Collateral is the foundation on which the financial system is based. Collateral equals money in the realest sense. The “outside” collateral is no longer the periphery. That collateral is a large and grossly undervalued part of the current core’s valuations. Put another way, the derivative-tail has been wagging the spot-dog too hard and too long.

FED BACKSTOP NO GOOD HERE

Zoltan goes on to explain how he came to this conclusion paralleling previous crises. These include but are not limited to events like the Southeast Asian crisis of 1997; subprime, Bear Stearns, and Lehman Brothers in 2008; and secured funding against good collateral to RV hedge funds during 2020. In all instances a backstop was provided. Somebody had to underwrite the “put” that saved the markets from an abyss. Every time in those instances it was the US Fed that did this. Not this time. Why? The collateral underpinning the system is not financial this time. It is real. War, sanctions, and the ensuing chaos has split markets along spot versus derivative lines. Geographically: East vs West. Collateral: Real vs rehypothecated.

CHINA IS THE COMMODITY BACKSTOP

Guess who owns the collateral that is being used to leverage western finances? Russia and China. Poszar asks rhetorically:

If we are right, and this is a “crisis of commodities” [EDIT-real collateral-Goldfix] – a 2008 of sorts thematically, if not in terms of size or severity – who will provide the backstop?

China of course is his answer. China will backstop the Russian materials that need to find a home. China will provide capital for Russian companies to keep them afloat. The West cannot facilitate this even if it wanted to:

Western central banks cannot close the gaping “commodities basis” because their respective sovereigns are the ones driving the sanctions.

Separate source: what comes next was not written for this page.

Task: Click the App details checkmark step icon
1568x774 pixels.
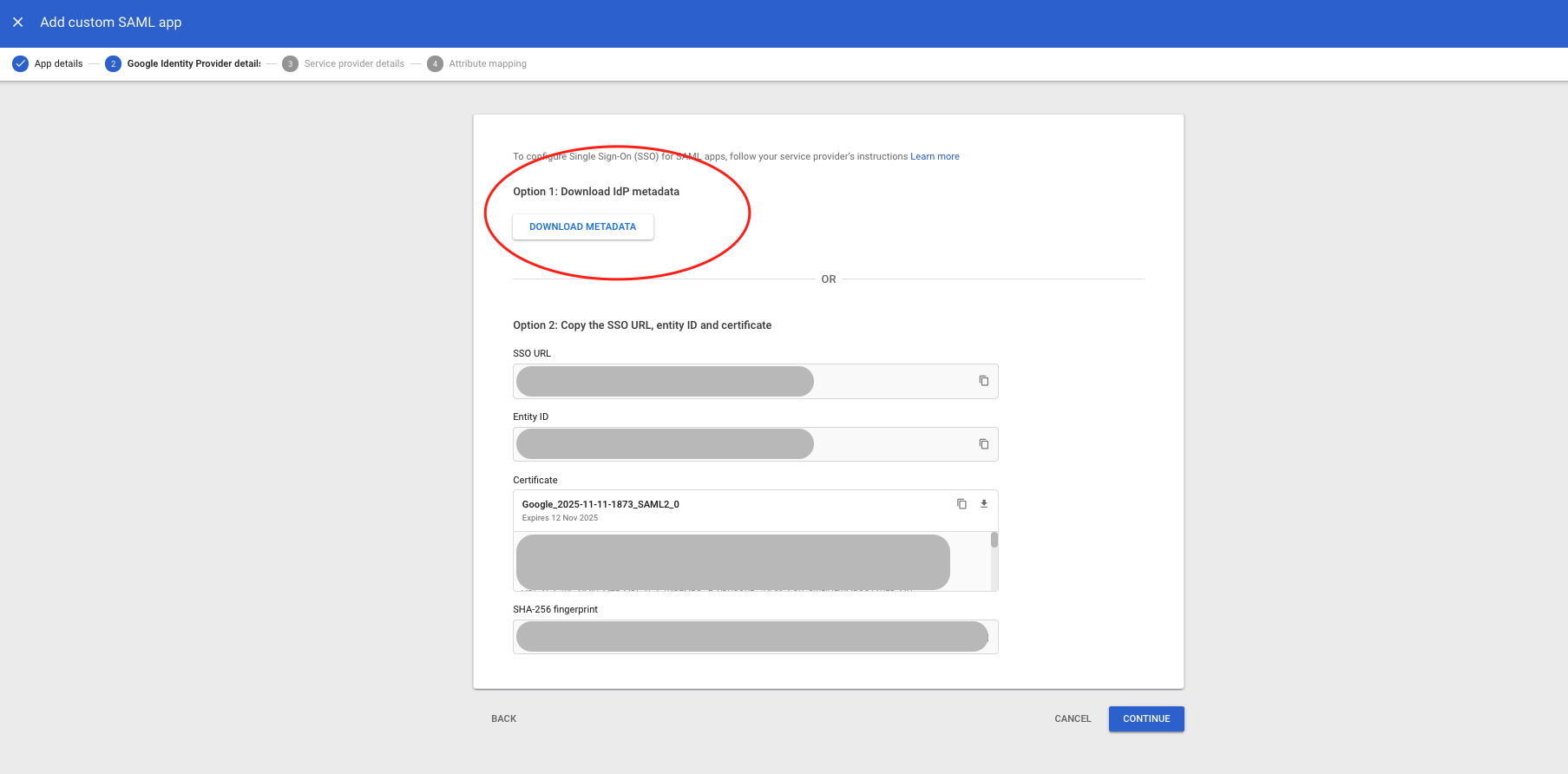Action: (x=20, y=63)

Finally, all of Russia’s losses. if there are any, become China’s gains now. If Russia is this generation’s Iran in terms of a 1970’s style embargo; then the PBoC is this generation’s Marc Rich.  [EDIT- They will just resell it and become natural gas traders as ZeroHedge notes today.]

COUNTERPARTY RISK CANNOT BE PRINTED

The West can provide liquidity and financial backstops. But those do not solve the collateral problem. Our central banks cannot print the oil, copper, and gold (rehypothecation doesn’t count now) that Russia has. And so the periphery must become the core again. Counterparty risk is now too big in a world where even central bank FX reserves can be sanctioned. US commodity future markets may break. Meanwhile Faith-based “financials” can seem ok. China may be the inevitable backstop this time.